前回の記事をアップしてから今回までの間に1日平均アクセス数が30を突破した。これも皆様方の検索のおかげと感謝申し上げたい。これからもますます有益な記事を書こうと思う。本日は記念として人気ナンバーワン武将の織田信長を取り上げよう。
「日本100名城」は平成18年に日本城郭協会が定めたリストである。地域のシンボルとなっている城が軒並み入選している。岐阜市のシンボル、岐阜城は下の写真のように天守を市街地から遠望することができ、夜間はライトアップされている。下から見上げるのもよいが、市街地を一望するのもよい。ゴールデンウィーク中は天守から21:30までパノラマ夜景を楽しむことができる。
岐阜城のある山を金華山という。金華山といえば三陸のそれを思い出すが、こちらは内陸の山で、もと稲葉山と呼ばれた。写真は長良川に架かる金華橋から撮っている。今でこそ岐阜の代表的な風景であるが、江戸時代には天守はもちろんのこと、岐阜城が存在しなかった。
岐阜市千畳敷下に「織田信長居館跡」がある。国指定史跡の一部である。関ヶ原の戦いの後に廃城となった岐阜城は、信長が城主の時代にもっとも繁栄していた。
このあたりは岐阜市教育委員会の努力で発掘調査が進み、随分とかつての様子が明らかになってきた。この城を訪れた人物にルイス・フロイスがいる。彼の手紙によって岐阜はヨーロッパに知られた国際都市となっていく。
1569年(永禄12年)7月12日付けの書簡には、次のような記述がみられる。(髙木洋『宣教師が見た信長の戦国』風媒社より)
この宮殿は、二年前信長が武力をもって奪い取った、この美濃国の主城がある非常に高い山の麓に建てられています。
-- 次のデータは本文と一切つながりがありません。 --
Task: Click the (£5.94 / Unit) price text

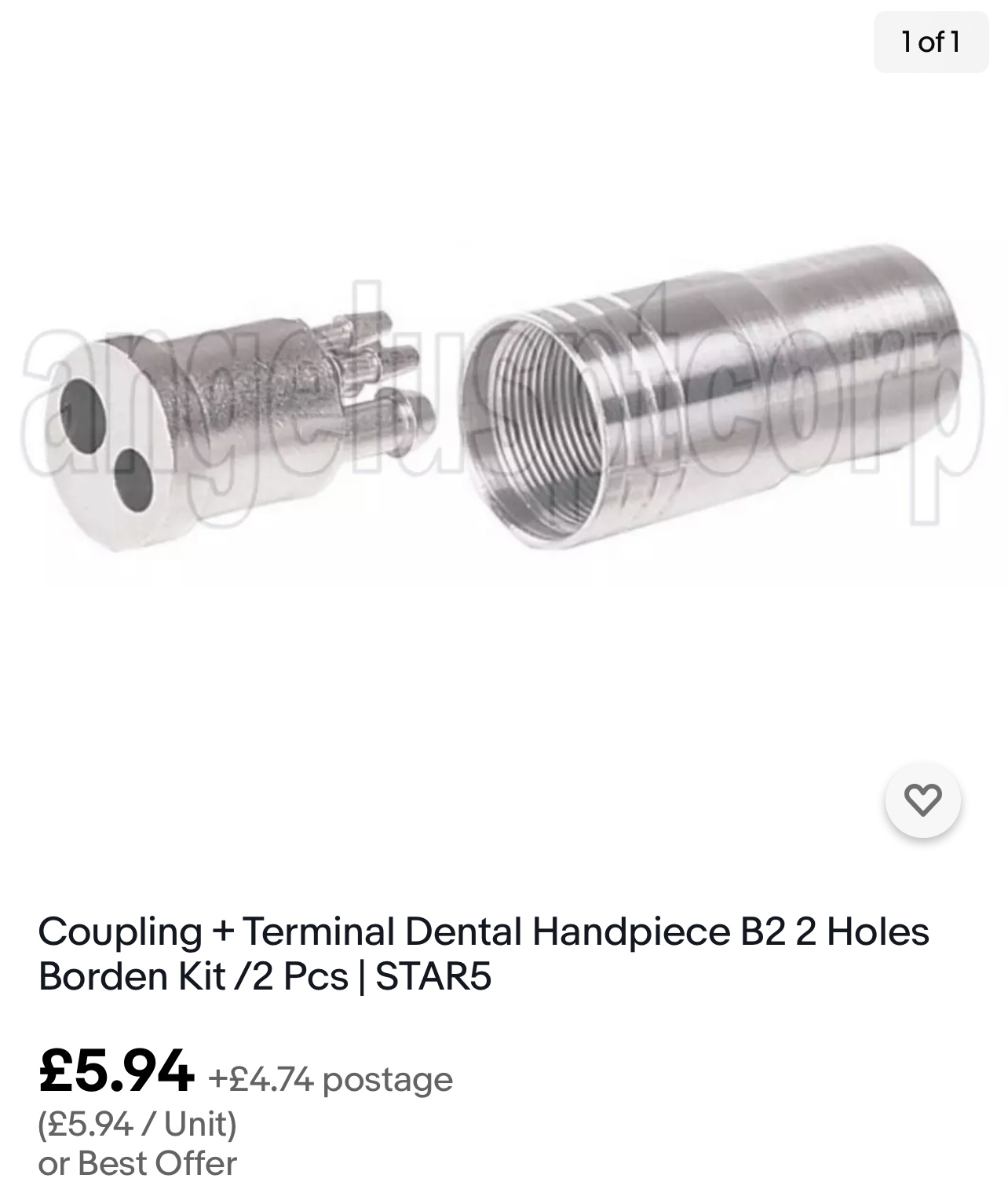Action: pyautogui.click(x=137, y=1123)
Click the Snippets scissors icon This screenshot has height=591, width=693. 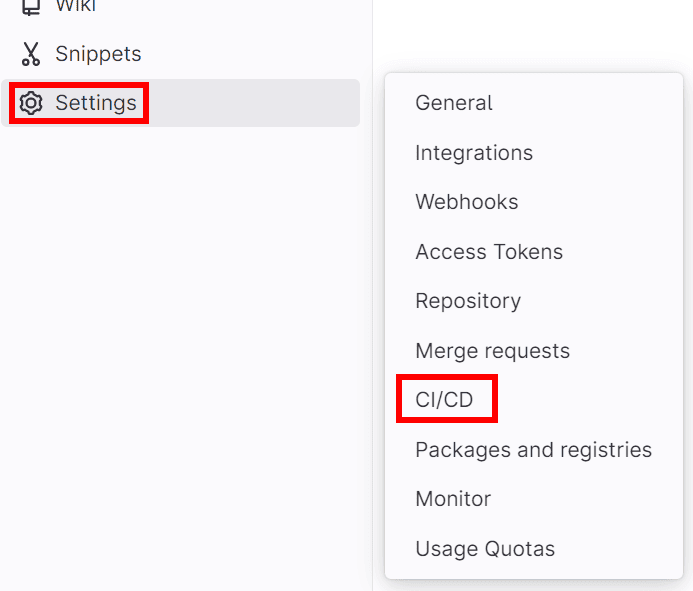[31, 54]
宮殿の外側には、石灰をまったく使わず、(面積が)広い上に(見事に)完成した石垣がありますが、石は驚くほど大きく、石灰の類をまったく必要としない(ほどぴったりと結合している)ということです。まもなく広場があって、それはゴアのサバヨよりも大きく、その一倍半もあります。入り口には上演や公の祝祭に使う大きな劇場風の部分があります。広場の両側には、木陰をつくるための二本の大きな果樹があります。
フロイスの書簡にはいくつかの写本が存在し、有名な著作『日本史』の他に、『エヴォラ版書簡集』、『アルカラ版書簡集』がある。上記の引用はアルカラ版によるものだが、後になって内容を整理した『日本史』では、石垣の記述が「驚くべき大きさの裁断されない石の壁がそれを取り囲んでいます。」となっている。
いずれにしても巨石が用いられていたことがわかる。その巨石が発掘によって明らかになったのが、上の写真の「虎口」という折れ曲がった通路である。巨石は築城工事や防御に都合が良かったというよりも、壮大さの演出として並べられたと考えられている。
信長が岐阜城に入ったのは永禄10年(1567)、安土城に移ったのが天正4年(1576)。フロイスが来訪した当時、京は勢力下に置いていたとはいえ、周囲に敵はまだまだ多かった。信長としても遠来の賓客に強さを誇示したいところだろう。フロイスは石垣の巨石について驚きとともに本国へ報告している。信長の演出は成功であった。